I walked in the local chain parts store for ATF. Felt like a total idiot. In my professional life, we didn’t go by type. I repaired foreign cars. We ordered OE for each application. We we sponsored by the dealer and we’re expected to use OE fluids only. We went by part numbers I haven’t owned many autos for myself. Mostly old beaters with manual trans. When I needed fluid a few months ago for my th400, there was these shelves full of everything but what I remember using in the past. Old Fords got type F, GMs got Dex. Had to get my phone out and google which fluid for the th400.
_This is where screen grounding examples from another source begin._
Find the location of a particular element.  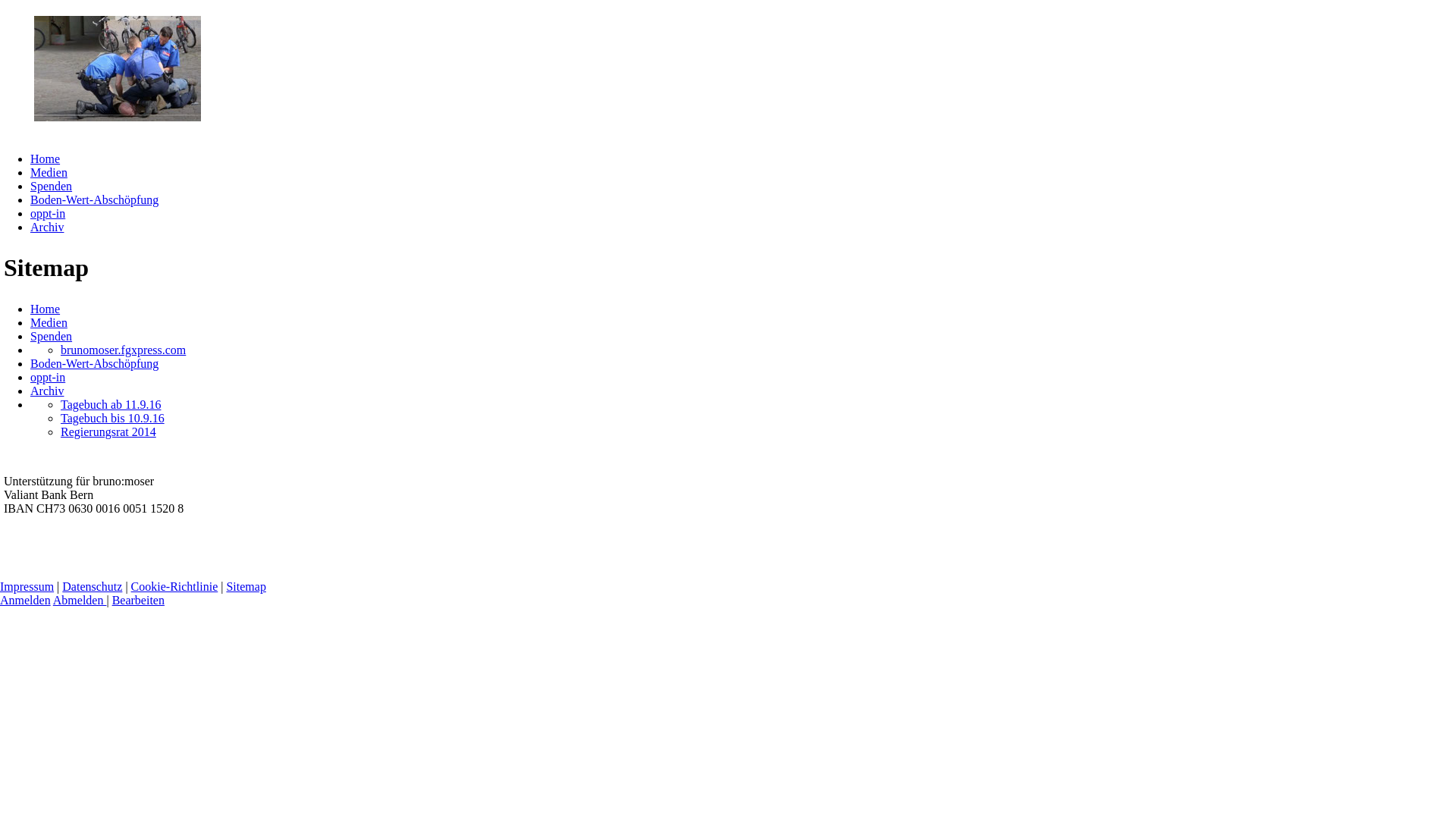

'Tagebuch bis 10.9.16' is located at coordinates (111, 418).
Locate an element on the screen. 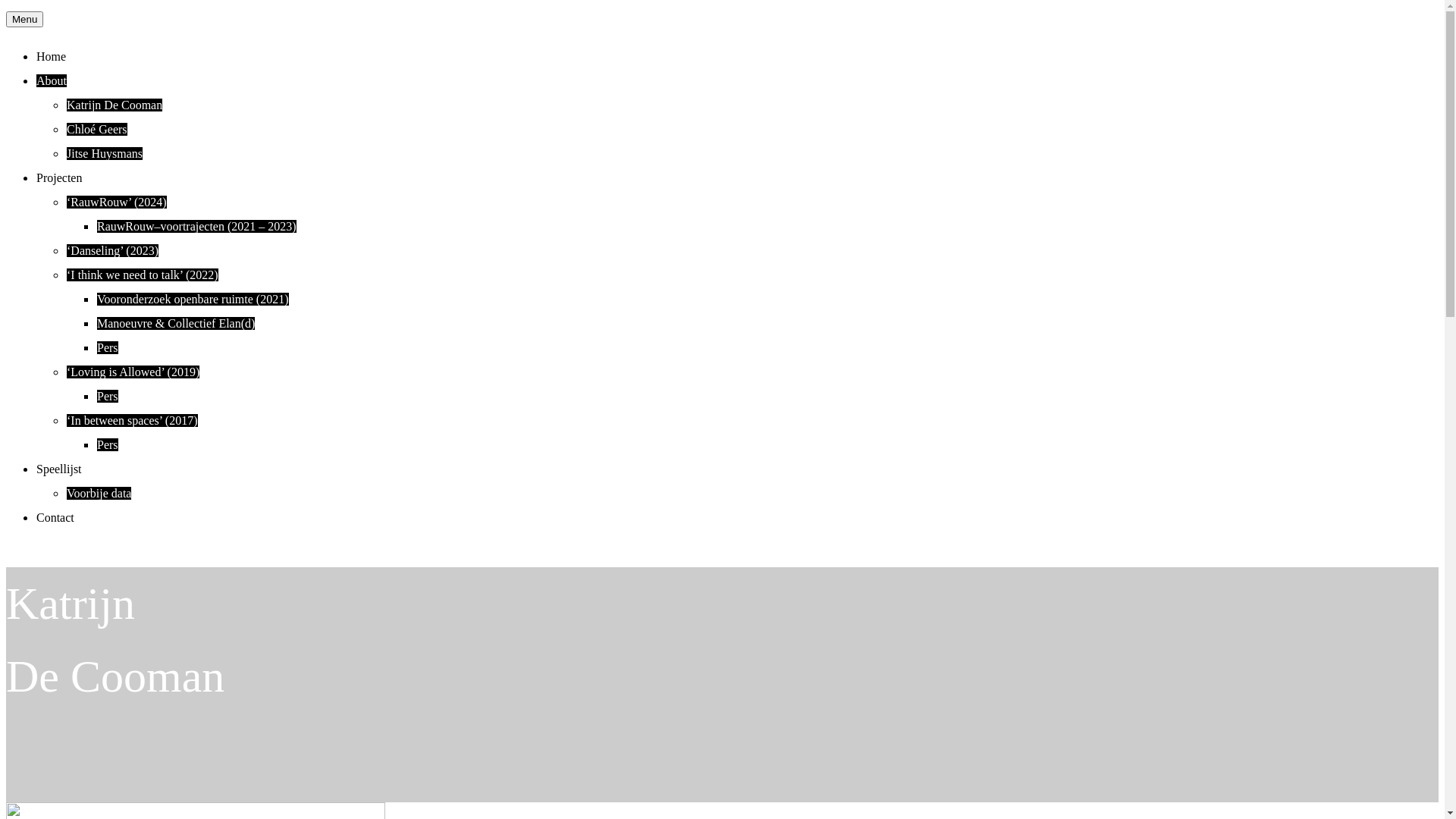 Image resolution: width=1456 pixels, height=819 pixels. 'Vooronderzoek openbare ruimte (2021)' is located at coordinates (96, 299).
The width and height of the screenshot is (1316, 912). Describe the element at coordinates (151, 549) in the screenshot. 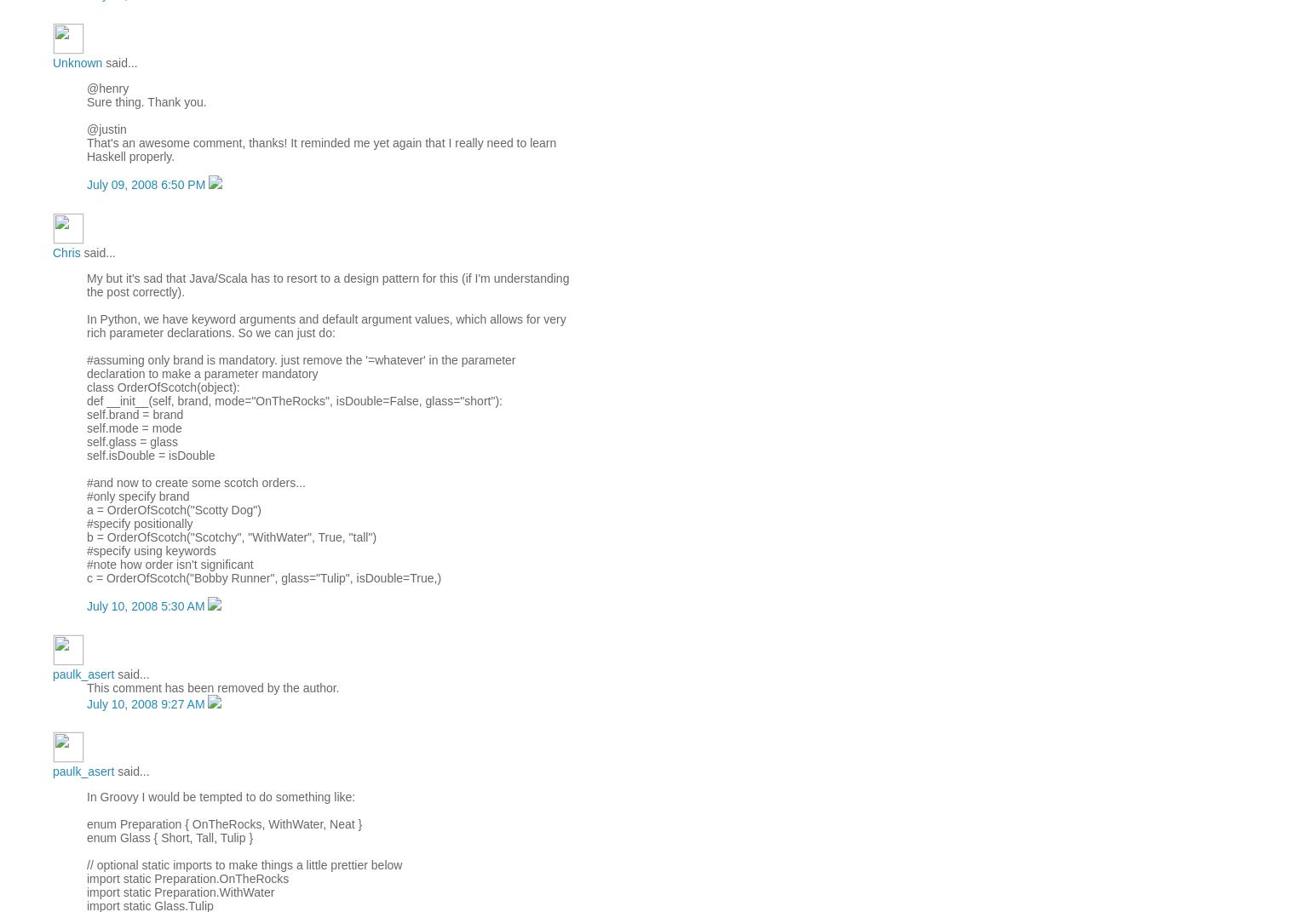

I see `'#specify using keywords'` at that location.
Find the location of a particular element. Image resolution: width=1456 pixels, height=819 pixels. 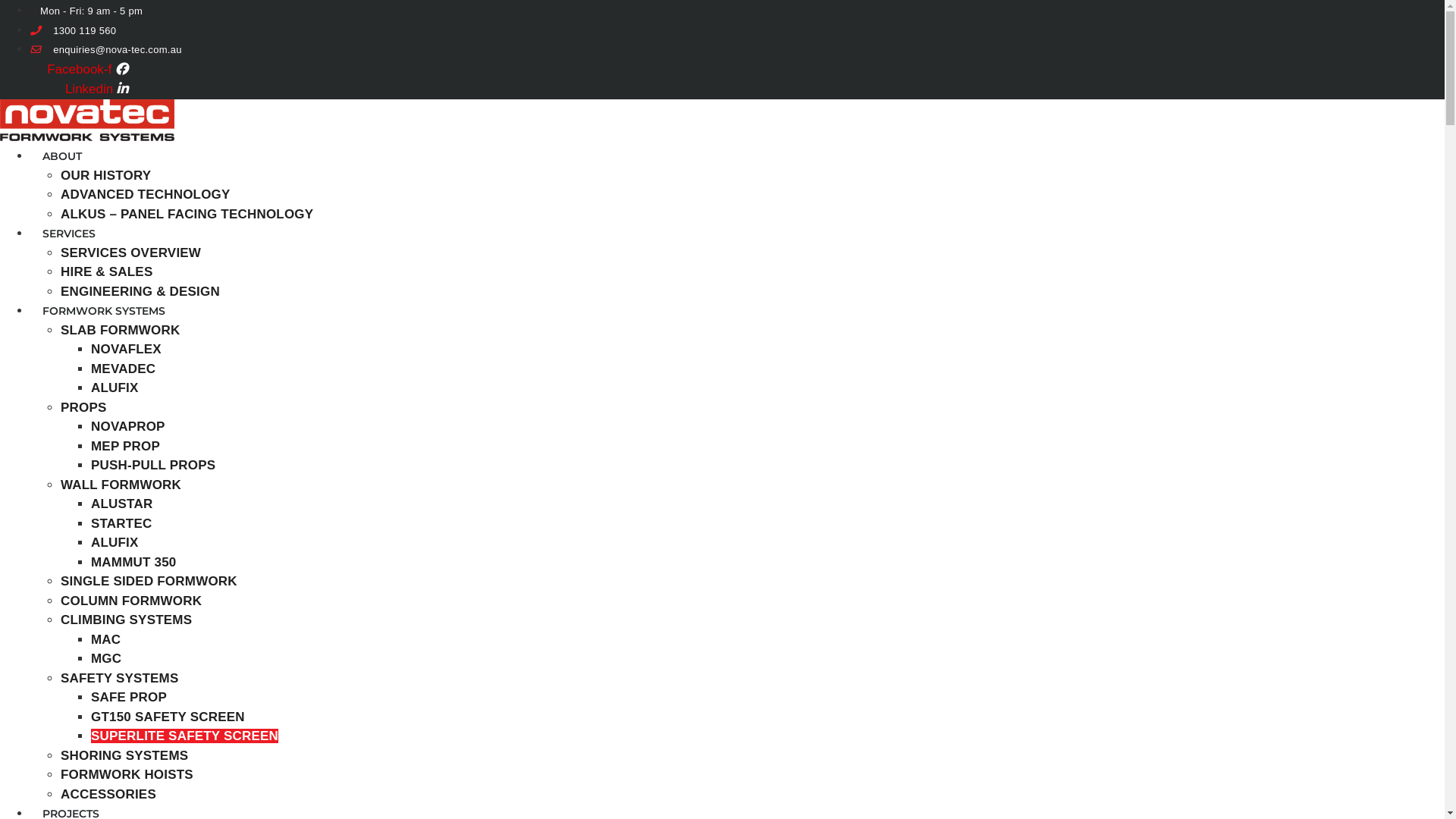

'SERVICES' is located at coordinates (68, 234).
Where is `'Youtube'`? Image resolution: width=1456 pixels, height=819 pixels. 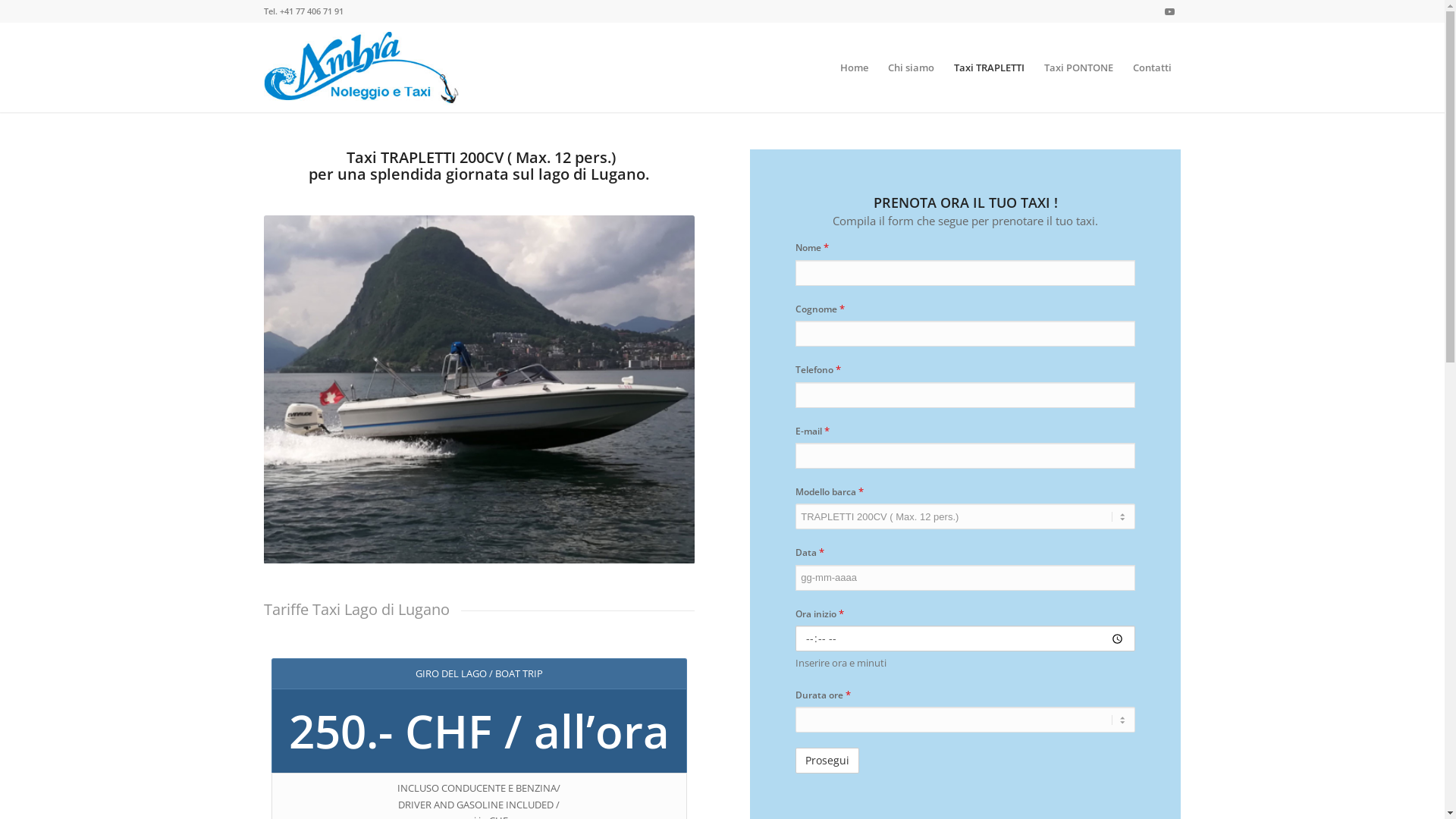 'Youtube' is located at coordinates (1169, 11).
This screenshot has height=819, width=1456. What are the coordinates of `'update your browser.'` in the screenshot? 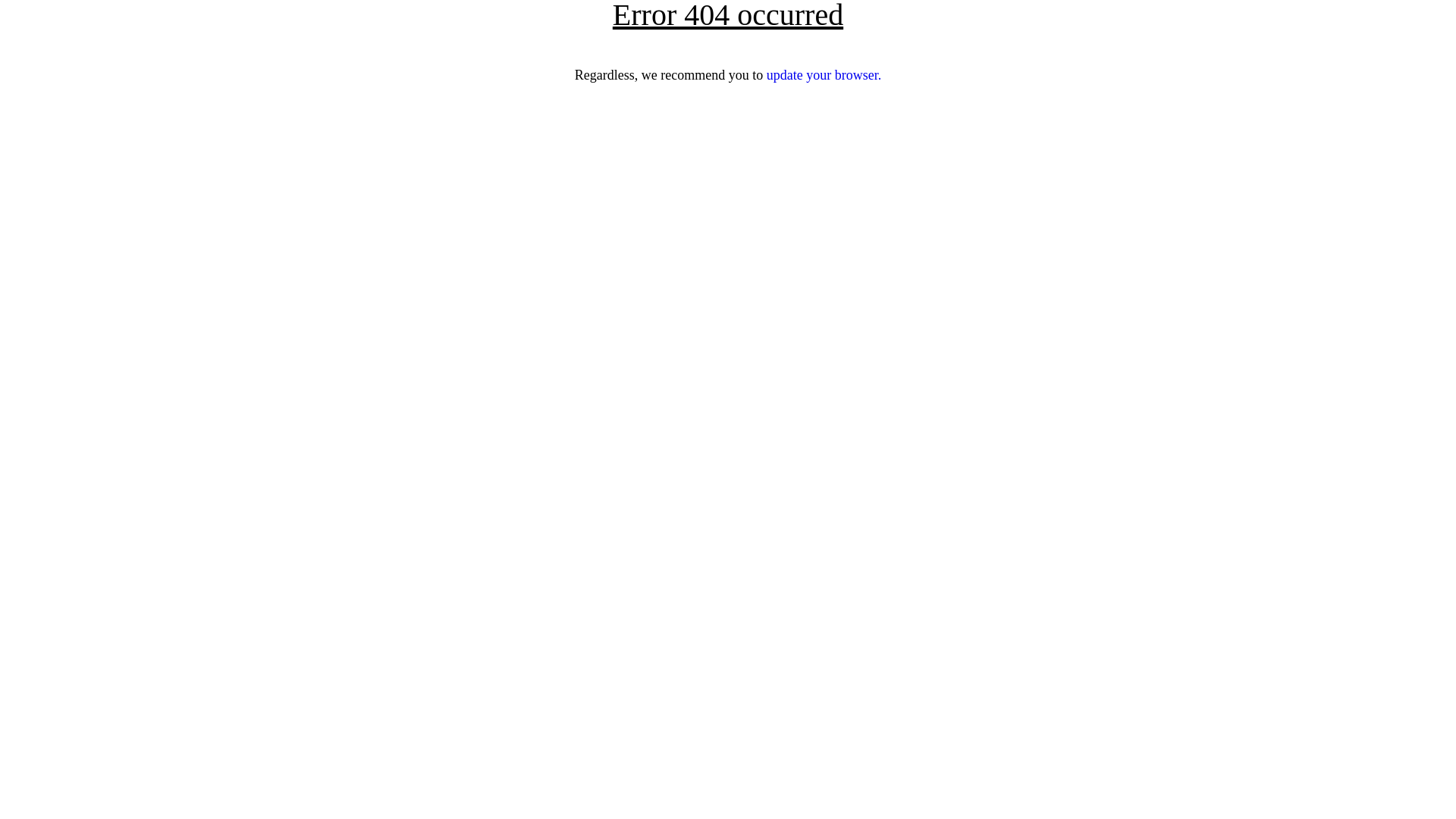 It's located at (823, 75).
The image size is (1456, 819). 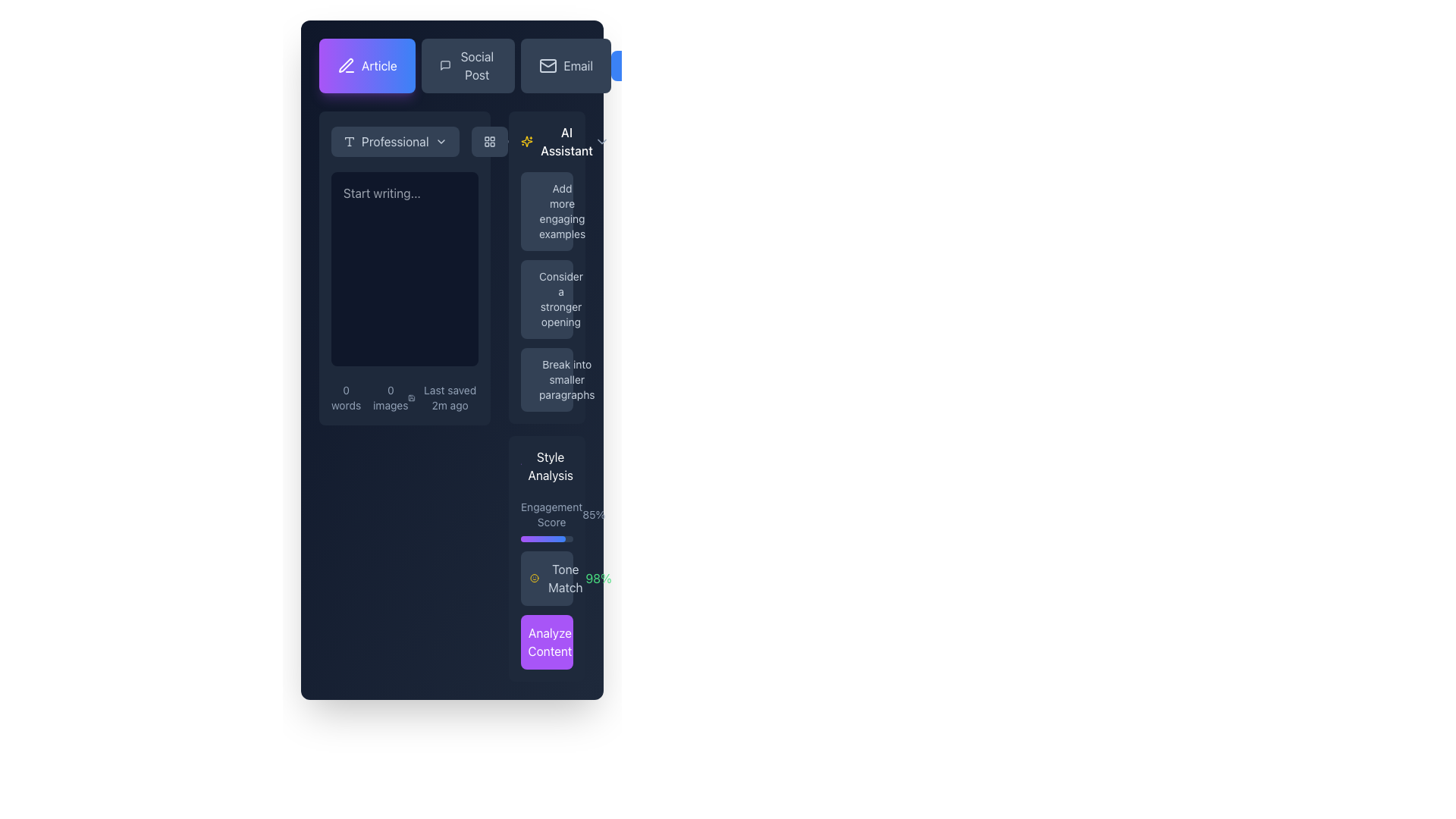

I have a case of A I’ll probably never use…it will go to a swap meet if I ever get to the Long Beach HIPO to sell.
Don't know if it is true but I was told Ford droped type F because of the loss of the uses of Asbestos in clutches.
Walmart is a good source. They actually have a fairly robust supply of Type F, Mercon/Dexron, AFT+4, etc, and keep it stocked. People will shit on the SuperTech brand because it comes from Walmart and is synonymous with cheap Chinese-made garbage, but I've watched plenty of tests on YouTube where the SuperTech, as well as the Amazon Essentials brands, perform as good or better than name brand products.
WHAT IS DEXTRON? Dextron is used to treat hypovolemia (decreased volume of circulating blood plasma), that can result from surgery, trauma or injury, severe burns, or other causes of bleeding. More: https://www.ndrugs.com/?s=dextron
When I got my degree in Automotive Maintenance Technology, we were told Ford started using Type F because it allowed them to use one less clutch plate in each pack. Type F has a higher coefficient of friction than than Dexron, so they say. When I was bracket racing, I used THM 350 and 400, I used Type F because the word on the street was that this is what B&M Trickshift fluid was. F didn’t cost any more than Dexron, and I never had trouble with the racing transmissions. I would still use F if I had an automatic in a hot Rod.